WRITTEN TASK
Retype the notes on FoAM's scenario-building experiments below word for word, including the title line.

EXCERPT TO READ
= = = = = = =

Notes from FoAM's Scenario Building experiments, by Anna Maria Orru and David Relan

Note to the reader: this article assumes a basic knowledge of scenario building and strategic foresight. If you are new to this field, we suggest that you first read How to Build Scenarios by Lawrence Wilkinson as an introduction.

Testing resilience of possible futures

FoAM Nordica is developing a set of tools and experiments to link future scenario building with the concept of resilience. By resilience in this context we mean the capacity of a system (e.g. social, urban, ecological) to tolerate shocks and disturbances without falling apart or collapsing into a qualitatively different state. The ability to incorporate future instabilities is an important aspect of resilient systems and is the cornerstone of scenario building.

We'd like to hypothesise that the human ability to plan for the future can increase resilience in our social systems. Through scenario building we can make planning into a playful and empowering activity. We can create vivid stories grounded in the present and open to many possible futures, while at the same time challenging us to imagine the future as a dynamic entity that can grow, decay and even self-destruct.

We wanted to create a scenario-building kit – a symphony of visual tools and storytelling techniques that could be used by individuals, small groups and communities to turn dry and analytical planning into a playful, co-creative and collaborative activity. Through a series of conversations and design sessions the group could prototype possible future scenarios and use these as a framework to create real-life “future pre-enactments.”

Scavenging techniques from our previous projects such as Foodprints and Drivers of Change, we brought them together in a scenario symphony. These tools included the Foodprints ruler and temporal model from FoAM Nordica, as well as the panarchy cycle and Arup’s Drivers of Change food cards. Our challenge was to thread these various approaches together to create scenarios and test them for resilience over time.

= = = = = = =

DATA ENTRIES
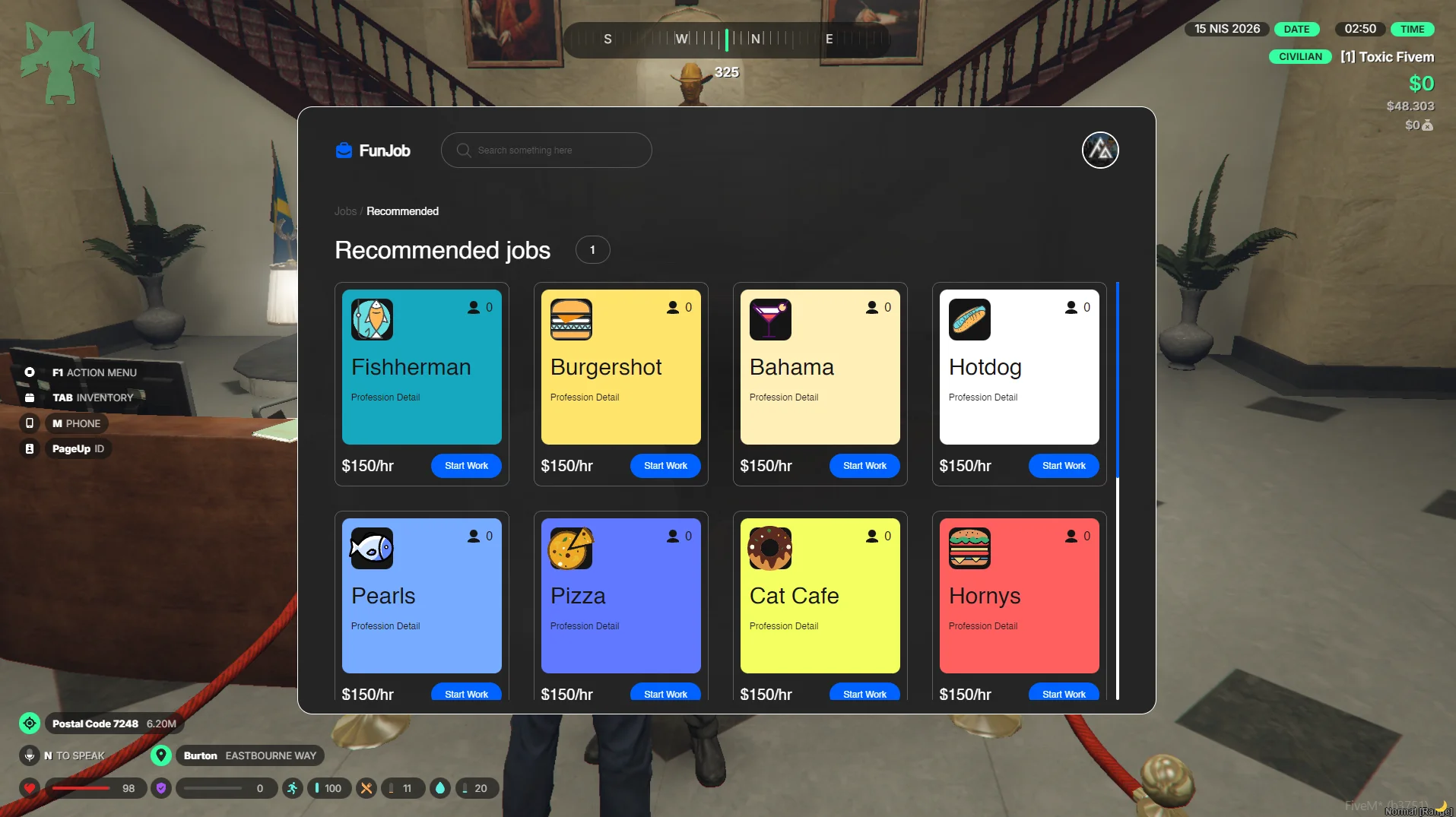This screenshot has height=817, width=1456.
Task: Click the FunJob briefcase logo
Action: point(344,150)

= = = = = = =

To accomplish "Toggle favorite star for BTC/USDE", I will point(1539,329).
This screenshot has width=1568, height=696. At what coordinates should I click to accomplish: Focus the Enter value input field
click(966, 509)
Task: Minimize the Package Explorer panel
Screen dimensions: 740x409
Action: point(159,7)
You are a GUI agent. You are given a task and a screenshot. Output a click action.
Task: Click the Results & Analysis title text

= = = = = = =

ANSWER TO THE EXERCISE
Notes from FoAM's Scenario Building experiments, by Anna Maria Orru and David Relan

Note to the reader: this article assumes a basic knowledge of scenario building and strategic foresight. If you are new to this field, we suggest that you first read How to Build Scenarios by Lawrence Wilkinson as an introduction.

Testing resilience of possible futures

FoAM Nordica is developing a set of tools and experiments to link future scenario building with the concept of resilience. By resilience in this context we mean the capacity of a system (e.g. social, urban, ecological) to tolerate shocks and disturbances without falling apart or collapsing into a qualitatively different state. The ability to incorporate future instabilities is an important aspect of resilient systems and is the cornerstone of scenario building.

We'd like to hypothesise that the human ability to plan for the future can increase resilience in our social systems. Through scenario building we can make planning into a playful and empowering activity. We can create vivid stories grounded in the present and open to many possible futures, while at the same time challenging us to imagine the future as a dynamic entity that can grow, decay and even self-destruct.

We wanted to create a scenario-building kit – a symphony of visual tools and storytelling techniques that could be used by individuals, small groups and communities to turn dry and analytical planning into a playful, co-creative and collaborative activity. Through a series of conversations and design sessions the group could prototype possible future scenarios and use these as a framework to create real-life “future pre-enactments.”

Scavenging techniques from our previous projects such as Foodprints and Drivers of Change, we brought them together in a scenario symphony. These tools included the Foodprints ruler and temporal model from FoAM Nordica, as well as the panarchy cycle and Arup’s Drivers of Change food cards. Our challenge was to thread these various approaches together to create scenarios and test them for resilience over time.